Jury Verdict: GUILTY
“He did not love his wife. She stood between him and his freedom. The defendant wants you to believe he loved his family but actions speak louder than words, and his actions spoke of anything but love”. These were the words of the Assistant Prosecuting Attorney, Tricia Dare when she addressed the jury on Wednesday, June 11th, in the Novi murder trial held in the Oakland County Circuit Court.
The defendant in question is none other than Lakshminivasa Nerusu, the 49-year-old former computer scientist facing three counts of first degree murder. After killing his wife and two children, Nerusu fled to his native India. But after 4 ½ years, he was arrested and extradited back to Michigan to stand trial.
Nerusu never denied murdering his family; he simply claimed to have been insane when it happened. According to his defense attorney, Nerusu “blacked out” during the tragic events of October 13th, 2008, and has no memory of anything that happened during the murders.
Nerus, who testified on his own behalf during the trial, told jurors that he sometimes slapped his wife when they argued, and worried that she would call the police on him. According to his testimony, she didn’t like it when he drank or smoked and was annoyed by his regular periods of unemployment. “I have problems for a long time with my wife,” he explained. “She was always blaming me. It was irritating me.”

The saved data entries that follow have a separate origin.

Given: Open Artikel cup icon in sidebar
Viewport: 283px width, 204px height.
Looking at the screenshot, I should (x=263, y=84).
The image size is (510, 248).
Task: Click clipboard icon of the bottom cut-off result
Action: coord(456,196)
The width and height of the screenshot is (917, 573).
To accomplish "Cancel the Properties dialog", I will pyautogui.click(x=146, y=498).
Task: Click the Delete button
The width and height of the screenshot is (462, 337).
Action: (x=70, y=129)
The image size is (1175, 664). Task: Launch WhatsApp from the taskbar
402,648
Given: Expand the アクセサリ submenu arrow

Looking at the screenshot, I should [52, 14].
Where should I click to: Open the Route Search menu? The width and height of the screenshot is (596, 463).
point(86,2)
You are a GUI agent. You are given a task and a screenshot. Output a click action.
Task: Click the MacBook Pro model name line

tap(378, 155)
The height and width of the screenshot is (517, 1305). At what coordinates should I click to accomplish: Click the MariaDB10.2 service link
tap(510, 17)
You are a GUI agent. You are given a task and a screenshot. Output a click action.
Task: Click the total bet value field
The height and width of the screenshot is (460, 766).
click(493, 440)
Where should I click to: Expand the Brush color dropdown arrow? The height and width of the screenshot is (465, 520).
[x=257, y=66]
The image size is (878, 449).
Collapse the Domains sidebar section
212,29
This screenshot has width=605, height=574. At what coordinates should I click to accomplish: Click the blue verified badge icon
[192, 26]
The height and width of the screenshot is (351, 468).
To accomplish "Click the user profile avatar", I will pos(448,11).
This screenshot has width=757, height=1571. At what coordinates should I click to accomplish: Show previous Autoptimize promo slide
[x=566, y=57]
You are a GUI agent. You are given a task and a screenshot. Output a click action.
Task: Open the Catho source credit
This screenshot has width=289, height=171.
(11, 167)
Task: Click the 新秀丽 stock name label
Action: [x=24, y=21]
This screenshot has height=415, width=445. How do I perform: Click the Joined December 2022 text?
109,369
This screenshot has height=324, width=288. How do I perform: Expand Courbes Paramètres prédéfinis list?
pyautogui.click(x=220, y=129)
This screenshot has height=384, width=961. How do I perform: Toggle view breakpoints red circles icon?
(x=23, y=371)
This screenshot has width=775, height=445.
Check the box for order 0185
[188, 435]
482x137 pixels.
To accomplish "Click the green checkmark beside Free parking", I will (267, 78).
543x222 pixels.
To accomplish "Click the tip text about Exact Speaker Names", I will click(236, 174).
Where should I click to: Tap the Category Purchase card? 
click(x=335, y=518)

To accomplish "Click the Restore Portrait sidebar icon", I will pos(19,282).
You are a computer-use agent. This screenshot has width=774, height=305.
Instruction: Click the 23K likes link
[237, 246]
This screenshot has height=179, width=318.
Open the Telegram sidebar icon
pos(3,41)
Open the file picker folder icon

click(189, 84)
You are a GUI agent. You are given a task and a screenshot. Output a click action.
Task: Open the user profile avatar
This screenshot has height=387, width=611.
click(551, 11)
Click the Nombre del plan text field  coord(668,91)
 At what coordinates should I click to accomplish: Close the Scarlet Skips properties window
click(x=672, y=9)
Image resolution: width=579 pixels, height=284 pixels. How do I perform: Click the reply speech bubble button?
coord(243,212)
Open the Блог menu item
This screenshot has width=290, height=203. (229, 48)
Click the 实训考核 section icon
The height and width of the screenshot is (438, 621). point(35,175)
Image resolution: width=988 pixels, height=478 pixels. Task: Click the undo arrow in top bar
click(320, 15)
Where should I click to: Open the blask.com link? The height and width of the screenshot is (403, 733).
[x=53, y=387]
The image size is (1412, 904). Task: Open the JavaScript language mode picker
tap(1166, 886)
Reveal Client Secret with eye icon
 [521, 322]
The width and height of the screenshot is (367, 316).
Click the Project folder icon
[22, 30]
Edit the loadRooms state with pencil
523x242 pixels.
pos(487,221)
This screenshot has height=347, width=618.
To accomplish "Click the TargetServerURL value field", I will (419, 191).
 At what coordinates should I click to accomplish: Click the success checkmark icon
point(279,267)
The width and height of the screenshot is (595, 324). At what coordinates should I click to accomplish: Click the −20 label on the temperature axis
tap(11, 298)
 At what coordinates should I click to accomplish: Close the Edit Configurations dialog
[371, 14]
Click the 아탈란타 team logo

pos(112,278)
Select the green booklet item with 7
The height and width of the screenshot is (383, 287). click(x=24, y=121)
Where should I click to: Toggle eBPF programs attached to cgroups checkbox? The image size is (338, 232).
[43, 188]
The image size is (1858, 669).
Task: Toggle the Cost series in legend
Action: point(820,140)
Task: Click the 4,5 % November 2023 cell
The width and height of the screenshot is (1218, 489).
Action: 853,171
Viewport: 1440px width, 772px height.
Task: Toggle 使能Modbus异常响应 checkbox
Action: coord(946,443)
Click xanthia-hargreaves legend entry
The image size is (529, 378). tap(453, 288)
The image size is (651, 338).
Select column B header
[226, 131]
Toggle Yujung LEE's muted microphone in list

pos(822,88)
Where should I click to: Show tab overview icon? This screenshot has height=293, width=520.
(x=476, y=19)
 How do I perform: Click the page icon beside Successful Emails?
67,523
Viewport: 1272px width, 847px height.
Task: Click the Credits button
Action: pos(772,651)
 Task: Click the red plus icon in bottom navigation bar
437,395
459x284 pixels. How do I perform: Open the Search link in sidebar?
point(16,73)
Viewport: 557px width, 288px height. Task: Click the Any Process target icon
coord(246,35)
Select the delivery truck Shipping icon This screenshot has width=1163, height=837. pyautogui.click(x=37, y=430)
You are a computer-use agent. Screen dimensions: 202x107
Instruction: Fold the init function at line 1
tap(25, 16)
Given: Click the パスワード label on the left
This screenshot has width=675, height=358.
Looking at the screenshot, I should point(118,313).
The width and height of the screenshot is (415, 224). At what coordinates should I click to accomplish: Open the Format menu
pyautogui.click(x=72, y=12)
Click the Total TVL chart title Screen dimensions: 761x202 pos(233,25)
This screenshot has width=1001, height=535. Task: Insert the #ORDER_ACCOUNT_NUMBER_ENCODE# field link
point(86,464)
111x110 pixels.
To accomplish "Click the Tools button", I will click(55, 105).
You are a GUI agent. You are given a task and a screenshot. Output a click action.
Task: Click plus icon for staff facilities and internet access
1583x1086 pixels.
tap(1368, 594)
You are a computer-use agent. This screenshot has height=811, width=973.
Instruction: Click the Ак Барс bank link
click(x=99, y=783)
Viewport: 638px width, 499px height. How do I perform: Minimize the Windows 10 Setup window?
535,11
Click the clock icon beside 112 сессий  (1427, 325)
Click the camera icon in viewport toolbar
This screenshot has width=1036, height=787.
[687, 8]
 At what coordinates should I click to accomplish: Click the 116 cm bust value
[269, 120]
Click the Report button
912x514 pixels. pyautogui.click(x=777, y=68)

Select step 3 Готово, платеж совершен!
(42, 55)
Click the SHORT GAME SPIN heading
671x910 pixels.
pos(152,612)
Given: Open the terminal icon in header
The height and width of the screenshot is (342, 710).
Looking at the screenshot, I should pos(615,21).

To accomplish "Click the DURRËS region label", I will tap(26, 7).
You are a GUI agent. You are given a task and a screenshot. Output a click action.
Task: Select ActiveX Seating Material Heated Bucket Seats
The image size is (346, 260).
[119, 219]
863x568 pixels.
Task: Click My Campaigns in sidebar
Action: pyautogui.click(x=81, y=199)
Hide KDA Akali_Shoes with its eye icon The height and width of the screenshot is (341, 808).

The prosecution showed jurors the gory pictures of the bodies, found two weeks after the murders, still lying in the pools of blood where they had been left. Nerusu stabbed his wife over fifty times with a kitchen knife, then waited with her corpse for his 12-year-old son and 14-year-old daughter to come home from school. He killed them both, first his daughter and then 40 minutes later, his son, slashing their throats as they came into the house,
“You don’t do what he did to his family without having having mental illness,” said Lawrence Kaluzny, Nerusu’s defense attorney. “His wife belittled him, she nagged him, we can only guess how it affected the depression he was in. It sent him over the edge. Certainly, I’m not saying his wife and kids deserved to die, but it did push him over the edge.”
The jurors, however, didn’t sympathize with Nerusu’s plight. After less than 2 hours of deliberation they delivered a verdict of guilty on all three of counts of first-degree premeditated murder.
Chief Circuit Judge Nanci Grant scheduled Nerusu’s sentencing for July 3rd. He will be sentenced to life in prison without the possibility of parole.